There is also the Government’s overarching tourism policy, T21, which has a single priority: to increase the number of visitors to Tasmania (to 1.5 million by 2021). This is a fundamentally unsustainable approach to tourism in Tasmania, especially with regard to the State’s national parks and wilderness areas. These two policies and the EOI process don’t feature significant requirement for sustainable tourism. 

The TMP acknowledges (p54) that high visitor numbers … can result in poor experience, negative environmental impacts and recreational/visitor displacement. But the plan doesn’t provide advice on how to manage these impacts, which are the direct result of Government tourism policy. 

The Tourism Master Plan is non-statutory, and can only seek to influence tourism policy within the parameters set by the statutory TWWHA Management Plan. On the basis that it is not a stand-alone plan to guide the future of tourism in the TWWHA. Therefore, there is little scope for the TMP to affect tourism policy. 

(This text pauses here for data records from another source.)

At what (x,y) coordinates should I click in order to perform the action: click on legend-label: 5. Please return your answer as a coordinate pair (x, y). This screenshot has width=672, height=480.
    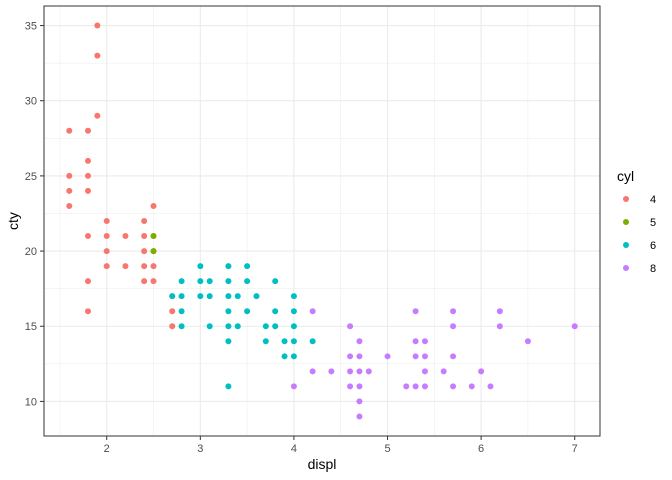
    Looking at the image, I should click on (653, 223).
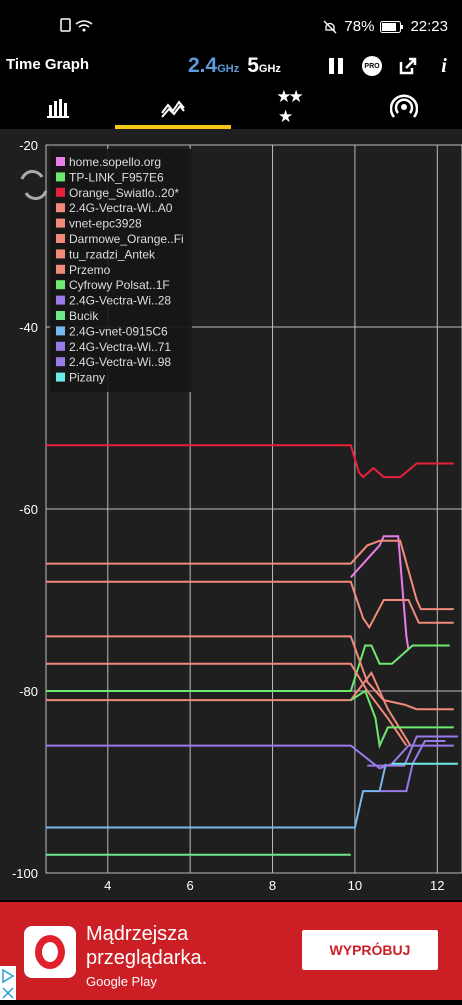 This screenshot has width=462, height=1005. I want to click on notification-icons, so click(77, 27).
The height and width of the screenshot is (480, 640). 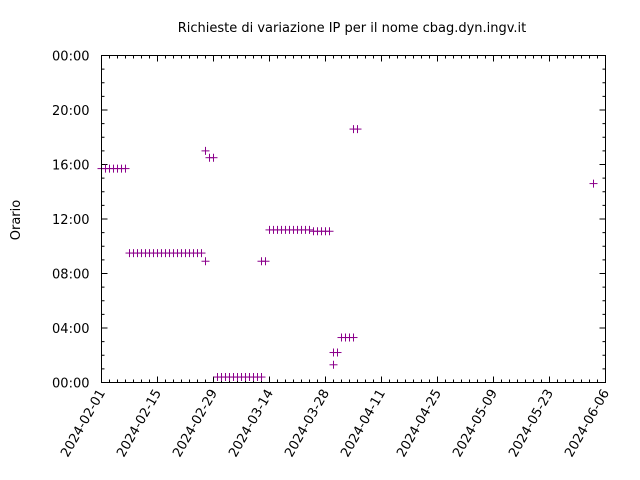 I want to click on x-tick-label: 2024-05-09, so click(x=476, y=424).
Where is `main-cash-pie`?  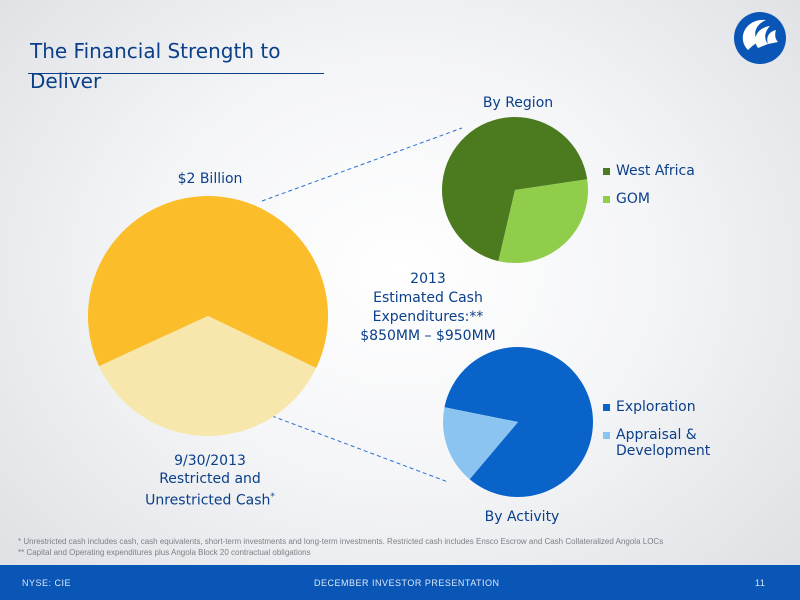
main-cash-pie is located at coordinates (208, 316).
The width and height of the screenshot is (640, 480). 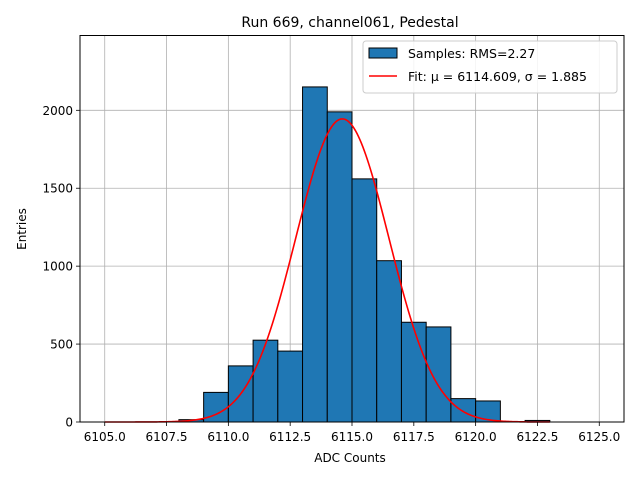 What do you see at coordinates (62, 345) in the screenshot?
I see `y-tick-label: 500` at bounding box center [62, 345].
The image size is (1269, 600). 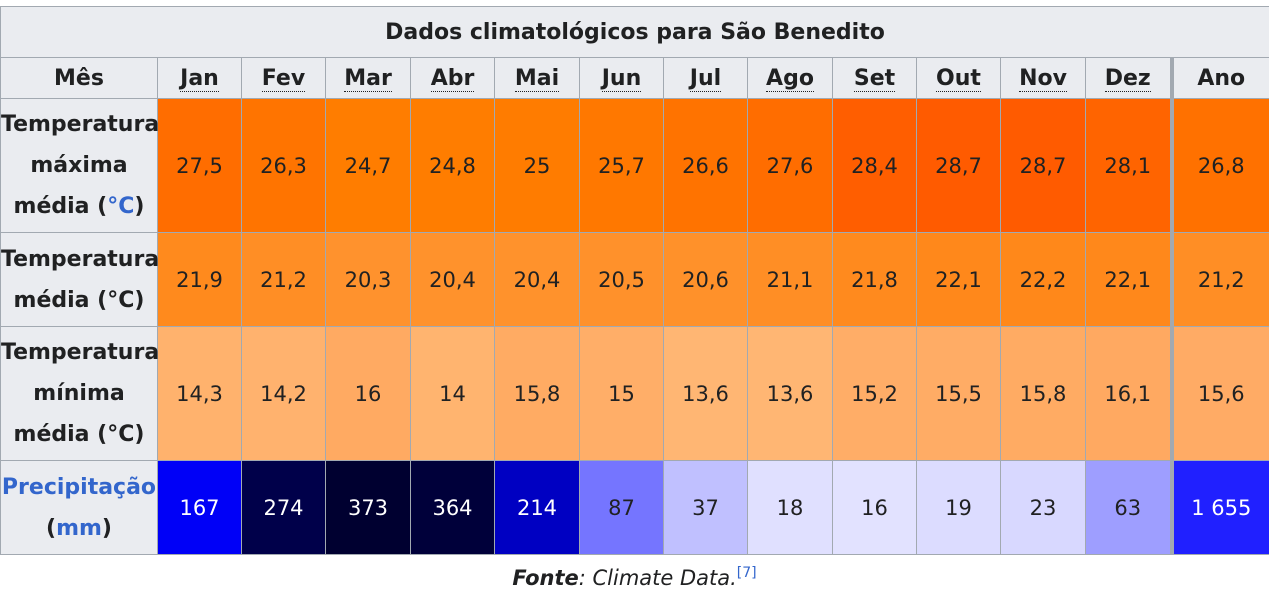 What do you see at coordinates (79, 508) in the screenshot?
I see `row-label-precipitation: Precipitação (mm)` at bounding box center [79, 508].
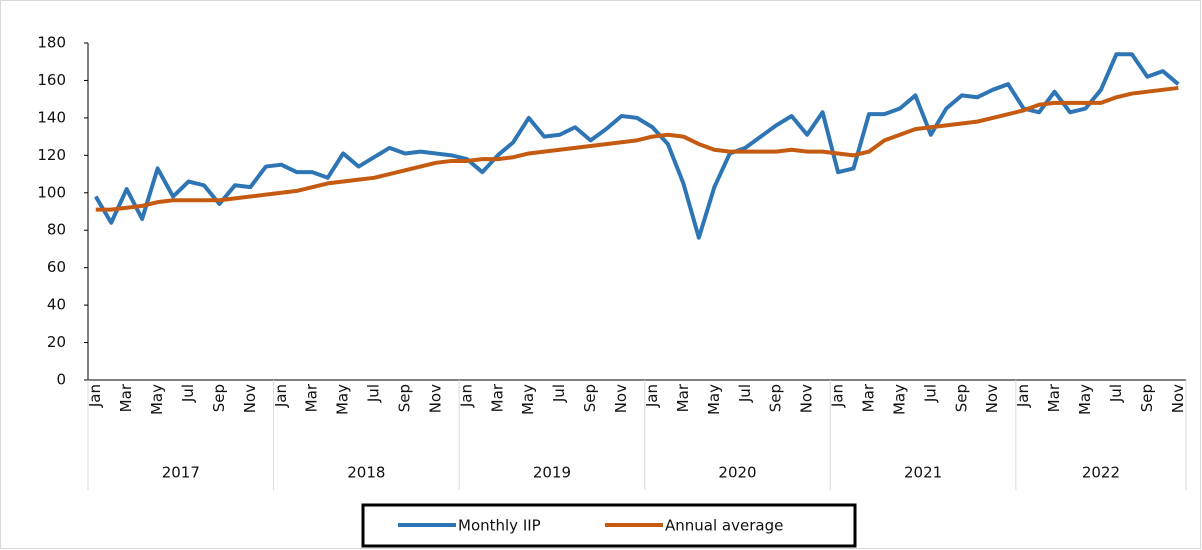 Image resolution: width=1202 pixels, height=550 pixels. What do you see at coordinates (500, 526) in the screenshot?
I see `legend-label: Monthly IIP` at bounding box center [500, 526].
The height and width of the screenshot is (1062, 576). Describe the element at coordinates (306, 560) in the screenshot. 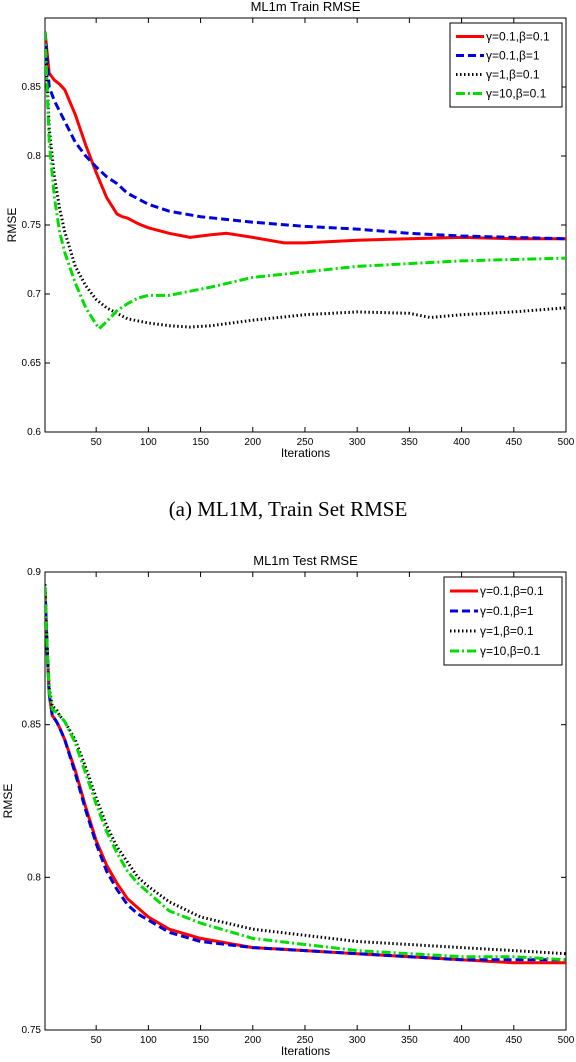

I see `chart-title: ML1m Test RMSE` at that location.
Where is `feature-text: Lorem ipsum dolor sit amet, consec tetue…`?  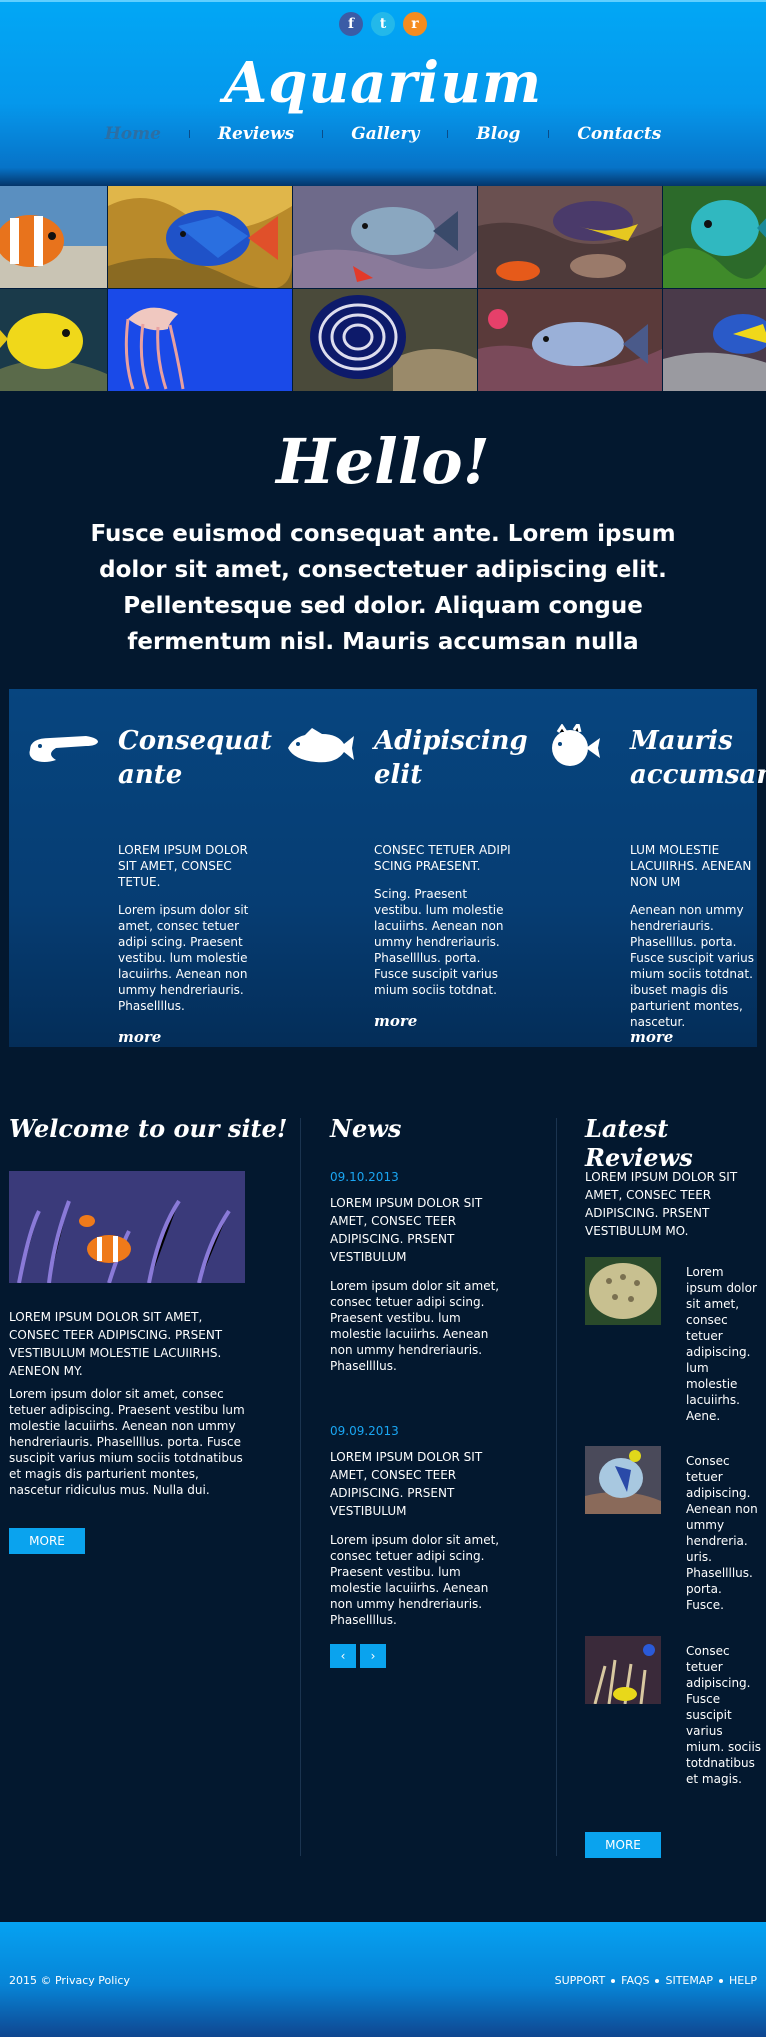
feature-text: Lorem ipsum dolor sit amet, consec tetue… is located at coordinates (184, 958).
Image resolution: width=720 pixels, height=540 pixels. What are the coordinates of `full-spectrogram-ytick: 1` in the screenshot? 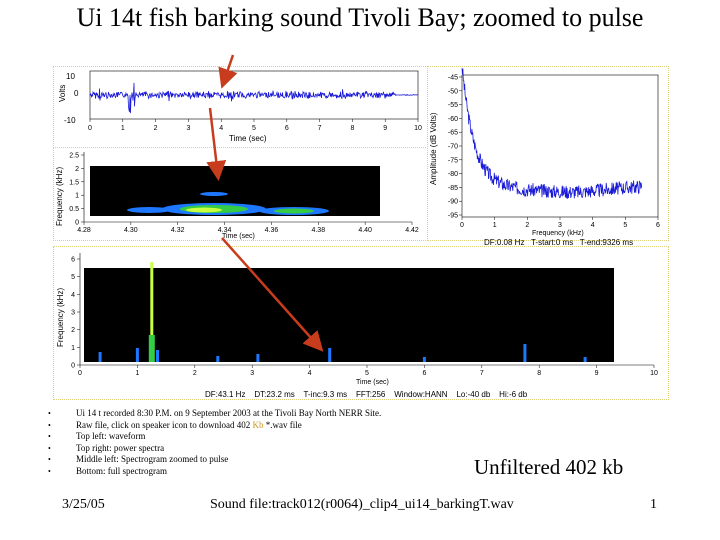 It's located at (73, 348).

Tasmania lacks any sustainable tourism criteria and the TMP fails to discuss how a framework could help tourism operators moderate impacts on the TWWHA and for visitors to know whether a tourism operator takes sustainability seriously or not. 

The importance of protecting the Outstanding Universal Value (OUV) of the TWWHA is mentioned frequently but there is little or no mention of protecting lesser, but still significant, natural, ecological and cultural values, including Aboriginal cultural heritage, especially protecting the experience of existing users. 

The vast majority of objections to the proposed Lake Malbena helicopter accessed tourism development related to the impacts of the proposal on the wilderness experience of existing users. The plan fails to set out how it would manage this issue. 

Despite acknowledgement that wilderness is fundamental to the integrity of the TWWHA (management plan, page 174) it fails to include criteria about how to protect it. 

The Plan’s definition of ‘sustainable tourism’ is not credible, describing it as “a level of tourism able to be maintained, including at a certain rate of growth, taking into account social, economic and environmental factors”. This definition is not consistent with industry best practice, which offers more credible and rigorous definitions of sustainable tourism. 

The United Nations Tourism World Organisation (UNTWO), the Cape Town Declaration and Global Sustainable tourism Council all provide strong definitions of and criteria for ‘sustainable tourism’ to a stronger standard than the TMP’s definition. 

Recent history has shown that the Government has no appetite to consider public submissions that diverge from a decision it has already made and is even less likely to alter its plans based on public submissions. 

For all these reasons, The Wilderness Society Tasmania will not be providing a submission to this draft plan. 

(With thanks to the Tasmanian National Parks Association for its help with some of this information.)